EXTRACTED TEXT:
But it took a few tries — going back and forth among public school, private school and homeschooling — before bullying and other social issues led the Deans to fully embrace homeschooling.
“I wasn’t educated enough about it,” Dean said of her difficulty getting started. “So we put her back in, and it just didn’t go well. And finally, at a certain point, the beginning of 10th grade, she’s like, ‘I can’t do it anymore.’ So we took her out. We said, ‘We’ll make this work.’ And by then, I had already educated myself.”
Dean has also homeschooled her daughter, Lydia, 22, and son, Corbin, 16. They attend the Highland Church of Christ in Columbia with Dean’s husband, Garrett.
Many parents similarly struggle to get started with homeschooling, Dean told a small crowd gathered at Faulkner University for a recent seminar she and Stewart presented.
“That first year can be kind of rough, and some people will give up right away because they’re like, ‘Oh, I just don’t have it together, like Susie Q over here,’” she said. “But Susie Q may have been doing it for like five years, and she’s already figured it out.”
Stewart said many homeschooling parents make the mistake of trying to imitate public or private school at home.
“If you try to … have your kid doing schoolwork sitting down somewhere for seven or eight hours at your home, that just doesn’t work,” she told The Christian Chronicle.

TASKS TO CARRY OUT:
1. According to the homeschooling passage, why do some parents give up during their first year of homeschooling?
2. In the homeschooling passage, where did Dean and Stewart present their recent seminar?
3. Rewrite the homeschooling passage from "Many parents similarly" up to and including "The Christian Chronicle.", replacing "seminar" with "workshop".

STORED DATA:

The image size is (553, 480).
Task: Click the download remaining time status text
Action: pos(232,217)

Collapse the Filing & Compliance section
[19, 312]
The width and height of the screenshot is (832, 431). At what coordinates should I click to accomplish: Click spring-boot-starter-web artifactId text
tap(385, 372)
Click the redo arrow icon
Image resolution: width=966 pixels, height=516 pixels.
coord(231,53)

--

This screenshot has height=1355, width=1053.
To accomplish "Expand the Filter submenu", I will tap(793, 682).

--

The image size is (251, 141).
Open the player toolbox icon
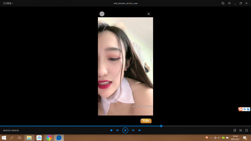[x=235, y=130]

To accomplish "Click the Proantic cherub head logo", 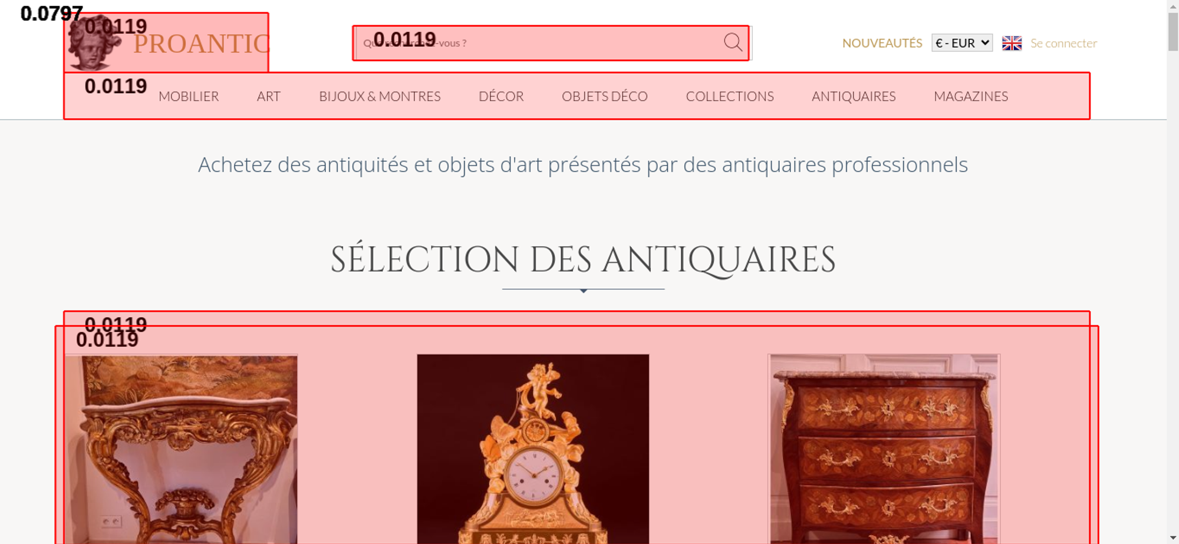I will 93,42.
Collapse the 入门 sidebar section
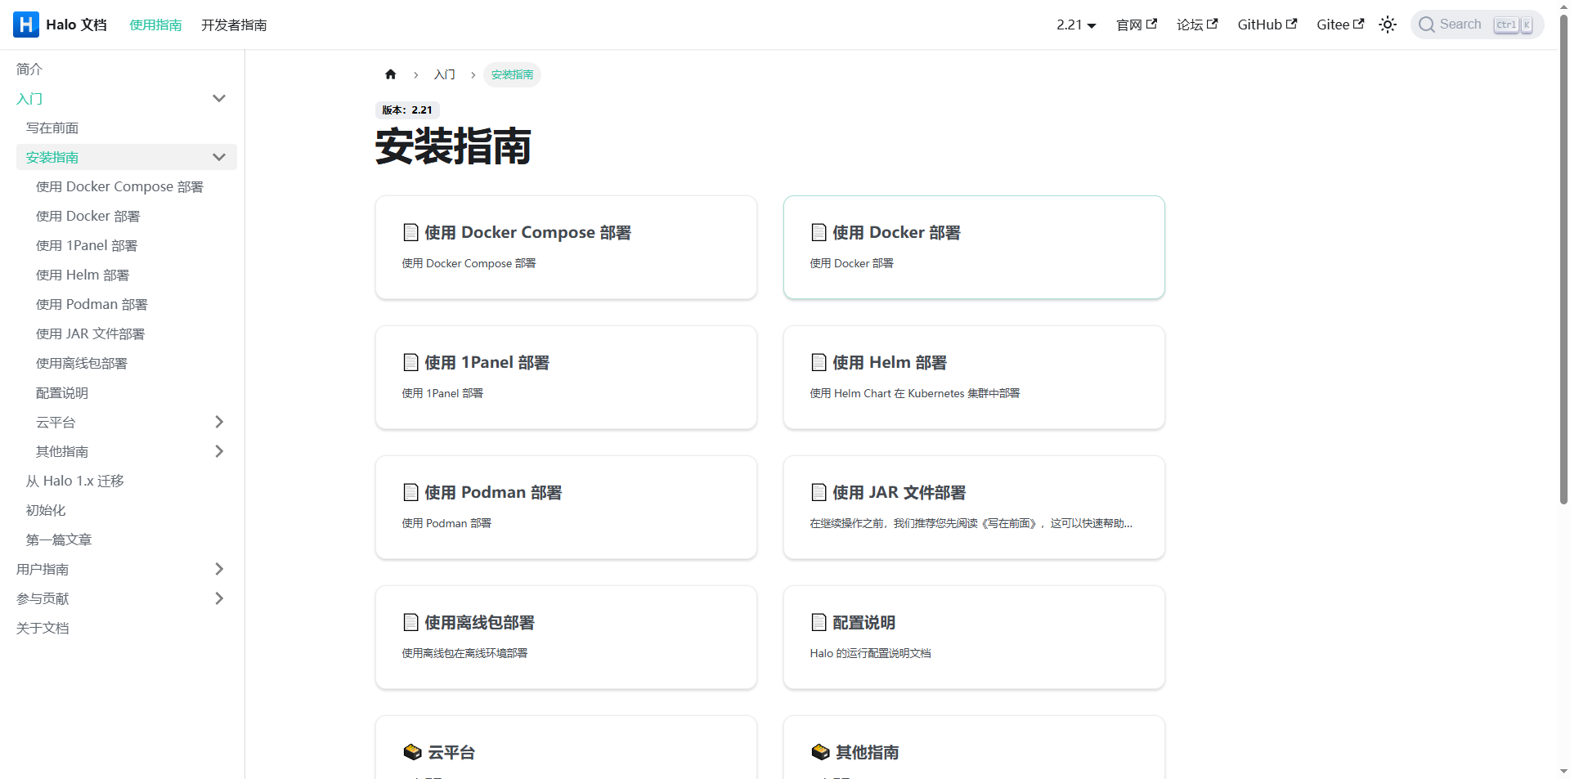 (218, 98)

EXPECTED RESPONSES:
1. The first year can be rough, and some parents quit right away because they feel they do not have it together, as another parent seems to. That other parent, however, may have been homeschooling for about five years and already figured it out.

2. At Faulkner University.

3.
Many parents similarly struggle to get started with homeschooling, Dean told a small crowd gathered at Faulkner University for a recent workshop she and Stewart presented.
“That first year can be kind of rough, and some people will give up right away because they’re like, ‘Oh, I just don’t have it together, like Susie Q over here,’” she said. “But Susie Q may have been doing it for like five years, and she’s already figured it out.”
Stewart said many homeschooling parents make the mistake of trying to imitate public or private school at home.
“If you try to … have your kid doing schoolwork sitting down somewhere for seven or eight hours at your home, that just doesn’t work,” she told The Christian Chronicle.